Give back all the entries below. Omit none of them.

- Dataset entries -
▶

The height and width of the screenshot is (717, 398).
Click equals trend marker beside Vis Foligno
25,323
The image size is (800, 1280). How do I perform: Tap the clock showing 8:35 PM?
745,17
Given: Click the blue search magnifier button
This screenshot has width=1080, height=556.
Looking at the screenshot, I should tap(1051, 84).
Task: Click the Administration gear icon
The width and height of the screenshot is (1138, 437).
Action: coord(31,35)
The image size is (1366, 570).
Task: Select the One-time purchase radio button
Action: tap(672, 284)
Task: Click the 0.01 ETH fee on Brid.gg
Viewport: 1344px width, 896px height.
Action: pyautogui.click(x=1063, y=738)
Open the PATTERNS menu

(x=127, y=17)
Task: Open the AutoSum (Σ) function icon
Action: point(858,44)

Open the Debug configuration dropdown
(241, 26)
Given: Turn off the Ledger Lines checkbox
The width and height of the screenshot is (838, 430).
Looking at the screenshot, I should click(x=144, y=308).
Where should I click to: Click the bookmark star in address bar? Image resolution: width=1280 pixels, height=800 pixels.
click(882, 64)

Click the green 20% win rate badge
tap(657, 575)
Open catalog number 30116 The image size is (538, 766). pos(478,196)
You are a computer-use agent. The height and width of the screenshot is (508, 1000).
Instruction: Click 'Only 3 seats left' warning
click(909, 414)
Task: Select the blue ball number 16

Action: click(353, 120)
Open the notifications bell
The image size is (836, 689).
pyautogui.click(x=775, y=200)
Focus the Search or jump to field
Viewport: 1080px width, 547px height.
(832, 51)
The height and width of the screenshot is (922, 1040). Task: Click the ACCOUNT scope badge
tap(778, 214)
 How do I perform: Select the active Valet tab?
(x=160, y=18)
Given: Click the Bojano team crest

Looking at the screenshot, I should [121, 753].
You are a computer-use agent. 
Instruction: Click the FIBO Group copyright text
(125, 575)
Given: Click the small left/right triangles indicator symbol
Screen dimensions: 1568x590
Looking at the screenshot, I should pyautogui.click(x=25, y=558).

◀

- Output for this task -
The height and width of the screenshot is (717, 398).
Click equals trend marker beside Vis Foligno
25,323
The image size is (800, 1280). How do I perform: Tap the clock showing 8:35 PM?
745,17
Given: Click the blue search magnifier button
This screenshot has width=1080, height=556.
Looking at the screenshot, I should tap(1051, 84).
Task: Click the Administration gear icon
The width and height of the screenshot is (1138, 437).
Action: coord(31,35)
The image size is (1366, 570).
Task: Select the One-time purchase radio button
Action: tap(672, 284)
Task: Click the 0.01 ETH fee on Brid.gg
Viewport: 1344px width, 896px height.
Action: pyautogui.click(x=1063, y=738)
Open the PATTERNS menu

(x=127, y=17)
Task: Open the AutoSum (Σ) function icon
Action: point(858,44)

Open the Debug configuration dropdown
(241, 26)
Given: Turn off the Ledger Lines checkbox
The width and height of the screenshot is (838, 430).
Looking at the screenshot, I should click(x=144, y=308).
Where should I click to: Click the bookmark star in address bar? Image resolution: width=1280 pixels, height=800 pixels.
click(882, 64)

Click the green 20% win rate badge
tap(657, 575)
Open catalog number 30116 The image size is (538, 766). pos(478,196)
You are a computer-use agent. The height and width of the screenshot is (508, 1000).
Instruction: Click 'Only 3 seats left' warning
click(909, 414)
Task: Select the blue ball number 16

Action: click(353, 120)
Open the notifications bell
The image size is (836, 689).
pyautogui.click(x=775, y=200)
Focus the Search or jump to field
Viewport: 1080px width, 547px height.
(832, 51)
The height and width of the screenshot is (922, 1040). Task: Click the ACCOUNT scope badge
tap(778, 214)
 How do I perform: Select the active Valet tab?
(x=160, y=18)
Given: Click the Bojano team crest

Looking at the screenshot, I should [121, 753].
You are a computer-use agent. 
Instruction: Click the FIBO Group copyright text
(125, 575)
Given: Click the small left/right triangles indicator symbol
Screen dimensions: 1568x590
Looking at the screenshot, I should pyautogui.click(x=25, y=558).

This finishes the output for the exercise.